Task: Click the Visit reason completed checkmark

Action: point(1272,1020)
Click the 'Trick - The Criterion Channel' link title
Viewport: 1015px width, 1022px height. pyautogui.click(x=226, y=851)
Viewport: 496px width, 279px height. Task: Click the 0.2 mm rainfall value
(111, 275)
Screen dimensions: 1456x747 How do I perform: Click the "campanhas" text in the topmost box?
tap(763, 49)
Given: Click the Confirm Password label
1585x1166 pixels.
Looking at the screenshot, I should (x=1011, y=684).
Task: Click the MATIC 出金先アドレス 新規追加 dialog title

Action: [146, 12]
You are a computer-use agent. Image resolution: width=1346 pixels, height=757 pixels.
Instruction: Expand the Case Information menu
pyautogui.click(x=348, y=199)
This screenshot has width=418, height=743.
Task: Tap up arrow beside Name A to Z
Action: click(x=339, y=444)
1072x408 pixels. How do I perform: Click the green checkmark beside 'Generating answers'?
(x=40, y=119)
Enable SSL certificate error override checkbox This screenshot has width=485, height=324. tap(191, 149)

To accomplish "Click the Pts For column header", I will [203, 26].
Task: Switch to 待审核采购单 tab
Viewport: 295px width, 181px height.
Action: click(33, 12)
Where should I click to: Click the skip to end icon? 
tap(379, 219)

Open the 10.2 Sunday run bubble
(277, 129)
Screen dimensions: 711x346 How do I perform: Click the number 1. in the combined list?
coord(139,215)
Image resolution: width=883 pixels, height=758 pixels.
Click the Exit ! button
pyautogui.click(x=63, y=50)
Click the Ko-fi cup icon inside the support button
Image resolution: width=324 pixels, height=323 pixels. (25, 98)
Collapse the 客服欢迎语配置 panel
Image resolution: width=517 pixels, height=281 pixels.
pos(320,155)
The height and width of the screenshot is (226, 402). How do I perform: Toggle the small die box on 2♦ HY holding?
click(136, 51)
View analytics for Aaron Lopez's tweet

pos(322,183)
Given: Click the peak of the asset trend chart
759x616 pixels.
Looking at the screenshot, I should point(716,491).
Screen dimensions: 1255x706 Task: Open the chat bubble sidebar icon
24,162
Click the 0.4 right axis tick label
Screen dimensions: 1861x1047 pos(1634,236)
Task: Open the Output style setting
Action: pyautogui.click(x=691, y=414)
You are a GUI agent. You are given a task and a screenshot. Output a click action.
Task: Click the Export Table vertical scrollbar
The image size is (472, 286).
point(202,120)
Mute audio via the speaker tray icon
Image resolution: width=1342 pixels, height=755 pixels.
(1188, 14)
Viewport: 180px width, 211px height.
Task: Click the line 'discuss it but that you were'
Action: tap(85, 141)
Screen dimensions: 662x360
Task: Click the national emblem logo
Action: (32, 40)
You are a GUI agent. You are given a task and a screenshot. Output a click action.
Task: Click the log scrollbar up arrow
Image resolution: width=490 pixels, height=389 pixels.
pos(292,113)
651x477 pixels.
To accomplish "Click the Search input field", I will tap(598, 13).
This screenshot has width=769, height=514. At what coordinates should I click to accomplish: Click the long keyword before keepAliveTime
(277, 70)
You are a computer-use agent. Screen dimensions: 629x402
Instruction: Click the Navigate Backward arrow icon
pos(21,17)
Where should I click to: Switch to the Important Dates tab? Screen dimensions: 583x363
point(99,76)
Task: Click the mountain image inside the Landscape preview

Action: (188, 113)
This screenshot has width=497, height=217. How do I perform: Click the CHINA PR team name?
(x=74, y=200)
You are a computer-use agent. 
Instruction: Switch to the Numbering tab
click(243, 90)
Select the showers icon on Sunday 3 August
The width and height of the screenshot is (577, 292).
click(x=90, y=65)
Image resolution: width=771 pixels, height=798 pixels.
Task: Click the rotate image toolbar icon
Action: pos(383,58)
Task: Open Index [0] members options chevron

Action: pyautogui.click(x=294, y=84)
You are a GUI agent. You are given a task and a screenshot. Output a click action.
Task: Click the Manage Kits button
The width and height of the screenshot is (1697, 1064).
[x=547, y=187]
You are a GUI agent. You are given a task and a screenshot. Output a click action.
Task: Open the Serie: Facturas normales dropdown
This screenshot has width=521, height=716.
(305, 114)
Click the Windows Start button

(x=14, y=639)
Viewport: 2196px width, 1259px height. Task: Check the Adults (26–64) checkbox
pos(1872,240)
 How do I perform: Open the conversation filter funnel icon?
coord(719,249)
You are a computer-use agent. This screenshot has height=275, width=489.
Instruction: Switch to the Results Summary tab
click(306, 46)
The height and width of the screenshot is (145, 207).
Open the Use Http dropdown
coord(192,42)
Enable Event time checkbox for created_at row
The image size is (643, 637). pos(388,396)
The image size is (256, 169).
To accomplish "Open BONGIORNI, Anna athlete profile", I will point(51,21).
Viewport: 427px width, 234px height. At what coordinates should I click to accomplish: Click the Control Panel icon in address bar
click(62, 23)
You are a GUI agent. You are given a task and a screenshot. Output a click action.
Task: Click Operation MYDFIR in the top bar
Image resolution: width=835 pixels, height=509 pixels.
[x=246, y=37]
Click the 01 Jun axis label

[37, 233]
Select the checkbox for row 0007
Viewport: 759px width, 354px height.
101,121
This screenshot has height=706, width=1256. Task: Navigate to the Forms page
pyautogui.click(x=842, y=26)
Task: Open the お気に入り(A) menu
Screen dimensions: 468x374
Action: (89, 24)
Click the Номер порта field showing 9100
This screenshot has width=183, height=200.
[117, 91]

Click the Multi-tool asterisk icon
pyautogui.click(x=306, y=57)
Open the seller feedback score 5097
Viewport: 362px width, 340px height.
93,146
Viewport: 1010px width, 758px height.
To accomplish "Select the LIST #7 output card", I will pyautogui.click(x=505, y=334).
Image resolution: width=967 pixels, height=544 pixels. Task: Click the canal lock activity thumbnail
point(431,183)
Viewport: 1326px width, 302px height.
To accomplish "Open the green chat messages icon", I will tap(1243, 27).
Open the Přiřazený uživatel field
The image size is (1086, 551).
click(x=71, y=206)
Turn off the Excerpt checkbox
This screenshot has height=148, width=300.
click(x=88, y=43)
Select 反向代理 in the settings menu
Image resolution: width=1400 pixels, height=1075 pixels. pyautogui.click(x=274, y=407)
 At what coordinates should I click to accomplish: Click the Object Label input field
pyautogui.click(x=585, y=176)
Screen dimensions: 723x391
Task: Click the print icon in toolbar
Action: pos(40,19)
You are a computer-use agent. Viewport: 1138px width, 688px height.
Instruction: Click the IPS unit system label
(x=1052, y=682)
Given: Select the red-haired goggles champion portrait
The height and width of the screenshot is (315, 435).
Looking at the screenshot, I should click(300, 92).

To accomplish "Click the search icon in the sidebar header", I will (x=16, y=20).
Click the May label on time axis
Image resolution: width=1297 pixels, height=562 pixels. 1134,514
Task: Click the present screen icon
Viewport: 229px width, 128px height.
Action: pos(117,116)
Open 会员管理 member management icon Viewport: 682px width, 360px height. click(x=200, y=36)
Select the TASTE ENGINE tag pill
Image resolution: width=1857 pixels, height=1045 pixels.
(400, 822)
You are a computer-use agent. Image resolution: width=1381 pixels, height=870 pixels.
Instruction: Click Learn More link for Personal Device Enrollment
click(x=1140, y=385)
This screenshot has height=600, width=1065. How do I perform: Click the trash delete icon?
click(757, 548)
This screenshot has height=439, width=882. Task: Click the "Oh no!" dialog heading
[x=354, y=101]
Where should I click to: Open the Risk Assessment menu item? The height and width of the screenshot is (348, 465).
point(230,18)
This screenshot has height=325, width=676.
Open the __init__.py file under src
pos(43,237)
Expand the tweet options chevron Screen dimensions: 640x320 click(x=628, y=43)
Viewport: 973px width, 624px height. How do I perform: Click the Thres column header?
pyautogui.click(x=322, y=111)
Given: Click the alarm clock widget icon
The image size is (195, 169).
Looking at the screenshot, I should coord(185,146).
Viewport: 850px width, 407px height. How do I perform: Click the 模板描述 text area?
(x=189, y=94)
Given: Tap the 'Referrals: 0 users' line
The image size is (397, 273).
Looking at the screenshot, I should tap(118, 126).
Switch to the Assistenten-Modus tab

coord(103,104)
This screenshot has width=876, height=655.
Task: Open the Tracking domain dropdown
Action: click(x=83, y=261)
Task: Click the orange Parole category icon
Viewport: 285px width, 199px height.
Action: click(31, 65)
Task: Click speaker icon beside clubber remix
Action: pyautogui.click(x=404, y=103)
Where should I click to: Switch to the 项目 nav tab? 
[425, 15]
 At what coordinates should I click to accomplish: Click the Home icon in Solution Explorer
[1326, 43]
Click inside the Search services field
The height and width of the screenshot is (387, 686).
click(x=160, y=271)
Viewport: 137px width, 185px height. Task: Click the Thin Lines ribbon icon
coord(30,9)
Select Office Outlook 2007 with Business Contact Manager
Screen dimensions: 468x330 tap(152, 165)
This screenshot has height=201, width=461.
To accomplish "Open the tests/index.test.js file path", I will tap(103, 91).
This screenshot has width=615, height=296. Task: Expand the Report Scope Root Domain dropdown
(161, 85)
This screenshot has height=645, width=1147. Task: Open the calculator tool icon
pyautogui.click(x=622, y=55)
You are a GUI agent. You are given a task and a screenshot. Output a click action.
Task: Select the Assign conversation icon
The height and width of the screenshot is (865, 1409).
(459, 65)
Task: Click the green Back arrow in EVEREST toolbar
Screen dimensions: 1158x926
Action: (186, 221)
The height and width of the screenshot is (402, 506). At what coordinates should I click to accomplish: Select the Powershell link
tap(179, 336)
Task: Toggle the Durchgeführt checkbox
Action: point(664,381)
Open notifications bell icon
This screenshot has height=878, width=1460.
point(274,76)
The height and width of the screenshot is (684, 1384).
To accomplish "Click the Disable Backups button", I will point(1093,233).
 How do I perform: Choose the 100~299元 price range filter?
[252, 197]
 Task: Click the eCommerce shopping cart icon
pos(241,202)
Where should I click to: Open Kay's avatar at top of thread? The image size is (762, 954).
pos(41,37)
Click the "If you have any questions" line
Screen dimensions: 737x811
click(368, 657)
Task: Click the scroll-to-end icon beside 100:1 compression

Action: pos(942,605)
◇ ◇ ◇ ◇ ◇
Starting with the line that contains "Task: Click the eCommerce shopping cart icon" and going on through the end of the rows, write those lines again, changing "avatar" to "profile picture" and keeping everything else the same.

EXERCISE RESULT:
 Task: Click the eCommerce shopping cart icon
pos(241,202)
Where should I click to: Open Kay's profile picture at top of thread? The image size is (762, 954).
pos(41,37)
Click the "If you have any questions" line
Screen dimensions: 737x811
click(368, 657)
Task: Click the scroll-to-end icon beside 100:1 compression

Action: pos(942,605)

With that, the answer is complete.